Le mot « maître » est un très beau mot. Le dictionnaire étymologique de Jacqueline Picoche, dans sa sobriété, en éclaire le sens : maître vient de la racine indo-européenne meg « grand » et désigne au onzième siècle : toute « personne exerçant une autorité ».

Depuis, des connotations négatives en ont recouvert la compréhension. Il n'est que d'ouvrir le Petit Robert pour s'en rendre compte. Le maître y est défini comme une « personne qui exerce une domination », puis « qui a pouvoir et autorité sur quelqu'un pour se faire servir ». On voit ici à l'œuvre deux méprises malheureuses : la confusion entre pouvoir et autorité et le glissement de la notion d'autorité vers celle de domination.

Le reste de la longue définition du dictionnaire radicalise ces deux dévoiements et met le mot maître en relation avec ceux d'esclave, de valet et d'animal domestique. Si bien que le maître devient « la personne qui a pouvoir d'imposer aux autres sa volonté ». On ne s'étonnera plus que la notion de « maître spirituel » grince à l'oreille de nos contemporains. Après avoir évoqué comme synonymes « dictateur », « dominateur » et « tyran », le Petit Robert cite la célèbre devise anarchiste de Blanqui « Ni dieu ni maître », qu'on replace rarement dans le contexte qui la vît naître, à savoir une époque où ces deux termes, dénaturés, en étaient réduits à l'exercice d'une coercition sociale.

page(s) 11
• Prendre sa vie au sérieux

Parfois encore, aujourd'hui, quand je dirige une session de méditation et que je regarde toutes ces personnes assises, le dos droit, présentes et alertes, je suis très ému. Je vois le souci de chacun de prendre sa vie au sérieux, de se tenir en rapport avec la simplicité la plus essentielle.

page(s) 20
• Attention au moment présent

[Le] pouvoir [de la méditation] n'est pas celui d'une formule magique à appliquer mais vient d'un effort d'attention au moment présent conscient, délibéré et désintéressé.

page(s) 10
• La compassion

Être empli de compassion ne signifie nullement devoir faire le bien. […]

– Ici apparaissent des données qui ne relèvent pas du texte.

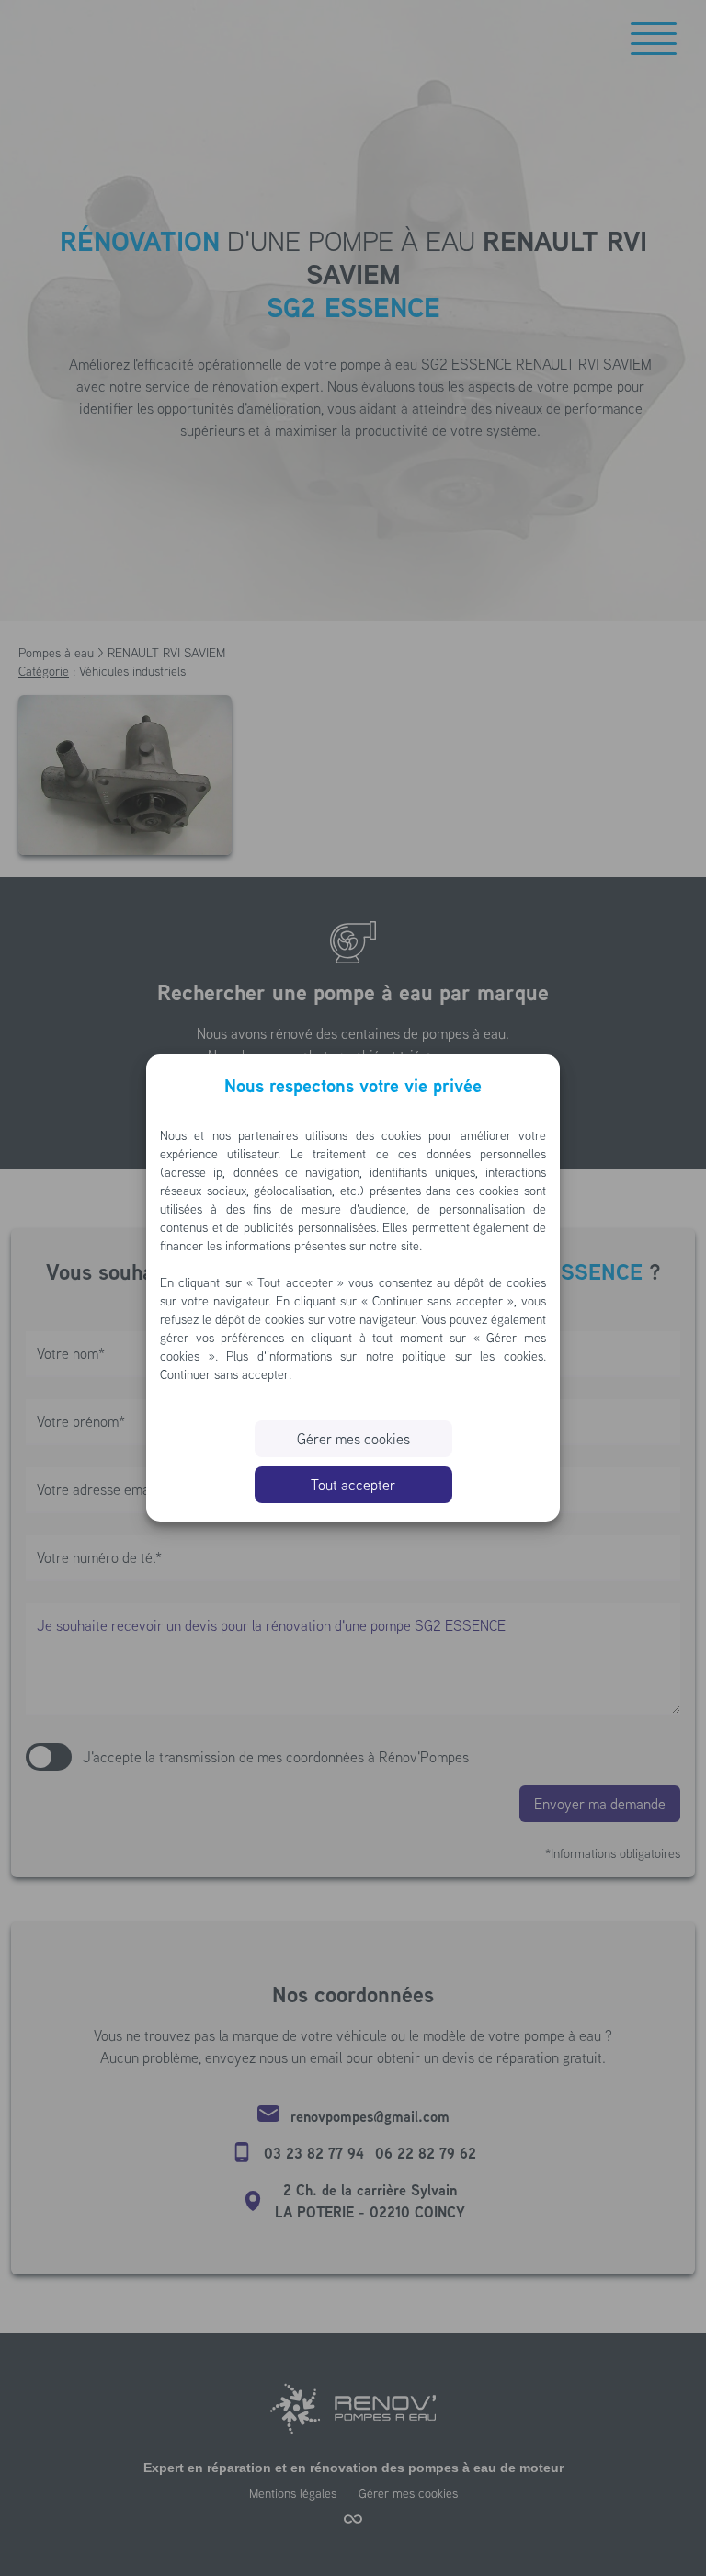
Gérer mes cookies (353, 1439)
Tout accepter (353, 1485)
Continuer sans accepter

La compassion est un état d'être qu'il faut simplement laisser venir au jour. […]

La compassion est autre chose qu'un effort volontaire : elle est pure spontanéité venue du cœur.

page(s) 336
• Danser avec la vague

La vague qui déferle ne peut pas être contrôlée ni annihilée. Refuser de la voir n’est pas non plus une solution : sa violence emporterait le surfeur le plus aguerri comme un simple fétu de paille. Le seul moyen de ne pas se laisser écraser par elle est d’entrer en rapport avec elle, de se mouvoir en harmonie avec elle, de danser avec elle et ainsi de la dompter.